Some drag racing industry insiders believe that the deal fell apart because of the troubled financial markets. Others suspect that savvy investors were leery of investing in a lesser-known racing circuit that lagged far behind the popular NASCAR series.
“I think the real bean counters on Wall Street looked at [HD Partners] and said, ‘What are you thinking?’ ” said Jeff Burk, publisher of DragRacingOnline.com. “I think they started to wonder, ‘Where’s the pot of gold at the end of the rainbow?’ ”
Longtime drivers and team owners were stunned last May (2007) when NHRA announced plans to sell most of its assets, including its pro racing circuit. “In years past, the NHRA said that selling anything was pretty much a closed issue,” said longtime racer and team owner Don Prudhomme. “Then, lo and behold, someone figured out how to sell it.” (End of TIMES story excerpt). (NHRA's top personality, John Force, drives a classic Mustang while Carroll Shelby waves at a Ford Motor Company event; Force has suffered through the death of a team member and his own near-death crash in the past year, and he now says he is committed to leaving a legacy of safety in the sport).
Another factor which might have affected how the NHRA looked to HD was the non-profit status of NHRA. Formed in 1951 as a group dedicated to traffic safety, taking drag racing hot rods off the streets of America and putting it on professionally-run race tracks, the group has remained a non-profit to this day. This status affected how NHRA could handle their own money made from TV rights and other ventures.
When I interviewed several Top Fuel an Funny Car drivers in the 1990s for a British TV show, all of them said that NHRA had, for lack of a better term, put its claws into each of them, trying to control every aspect of the products each driver could sell at their own souvenir trailers at the races or by mail or internet sales. One of them told me that NHRA "allowed" the drivers to "keep" just 10% of monies they made selling items with their own image or name on them, giving 90% to NHRA. "And we signed those contracts if we wanted to race," she said. (Wally Parks, in suit on right, and his wife Barbara, seated, talk to young racing fans about the NHRA at a Los Angeles event in the 1950s).

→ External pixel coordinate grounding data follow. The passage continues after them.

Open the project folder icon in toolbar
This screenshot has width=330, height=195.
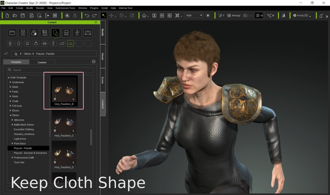(x=15, y=15)
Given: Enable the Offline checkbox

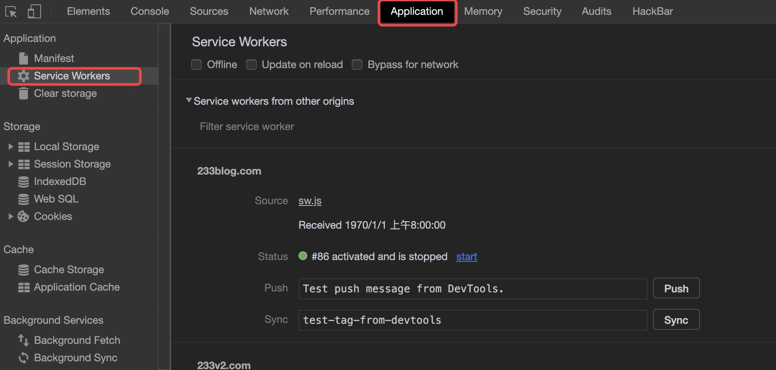Looking at the screenshot, I should 196,65.
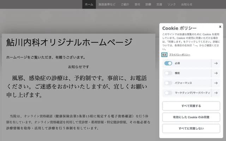Show マーケティング/サードパーティ details arrow
This screenshot has width=226, height=141.
215,93
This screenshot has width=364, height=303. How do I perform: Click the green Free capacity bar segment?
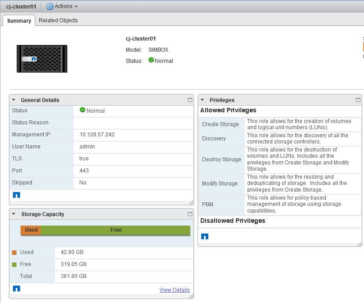click(116, 230)
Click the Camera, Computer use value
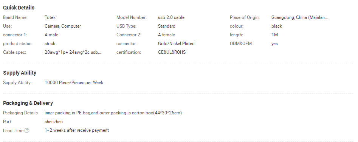This screenshot has width=358, height=142. [x=63, y=26]
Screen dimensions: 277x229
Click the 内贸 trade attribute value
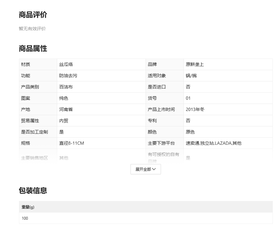64,121
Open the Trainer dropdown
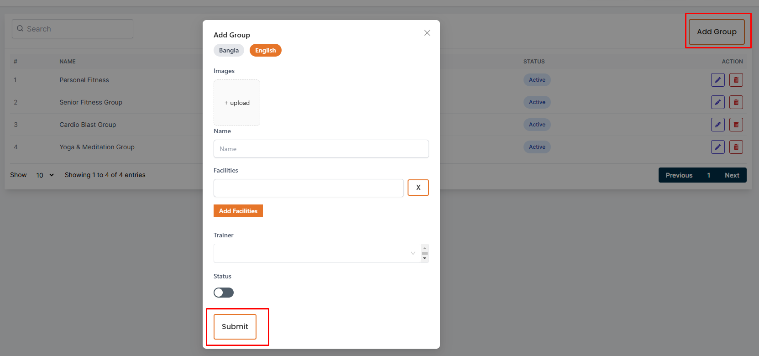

Many teams and drivers feel that the non-profit status might have made sense when NHRA began, but as time has gone on, more and more of the organization should have been made a for-profit business. This way, even while its non-profit status could have been sustained, but relegated to a separate foundation, such as the NHRA Museum in Pomona, CA, and other appropriate uses, it would free-up other cash for needed track repairs and other high-cost maintenance jobs. Such a plan might have been able to achieve everything NHRA was trying to do, remaining a sort-of home-town safety-oriented group, but allowing whatever growth the market would bear as far as its four best-known and professional classes (Pro Stock Motorcycle, Pro Stock, Funny Car and Top Fuel).

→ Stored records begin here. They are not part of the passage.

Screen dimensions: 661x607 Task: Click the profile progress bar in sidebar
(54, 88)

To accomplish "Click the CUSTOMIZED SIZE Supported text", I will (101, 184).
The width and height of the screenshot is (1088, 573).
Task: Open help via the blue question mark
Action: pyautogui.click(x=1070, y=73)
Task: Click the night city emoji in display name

In the meantime, though, while some in the NHRA's executive suites might be looking out their Glendora, CA, office windows, looking for Bruton Smith bringing baskets of cash down the smoggy 210 Freeway to lay at their feet, unfortunately NHRA has been going through one of the most tumultuous periods in its 57-year existence, none of it doing with the HD acquisition. With founder Wally Parks having passed away in September, 2007 at age 94 and many of its early personalities long gone from the scene, a fourth generation of well-financed teams and racers are taking the sport into the 21st century, having to deal with serious questions of safety which need to be handled realistically, professionally and transparently.
The fans, racers and sponsors demand and, more importantly, deserve, no less than that.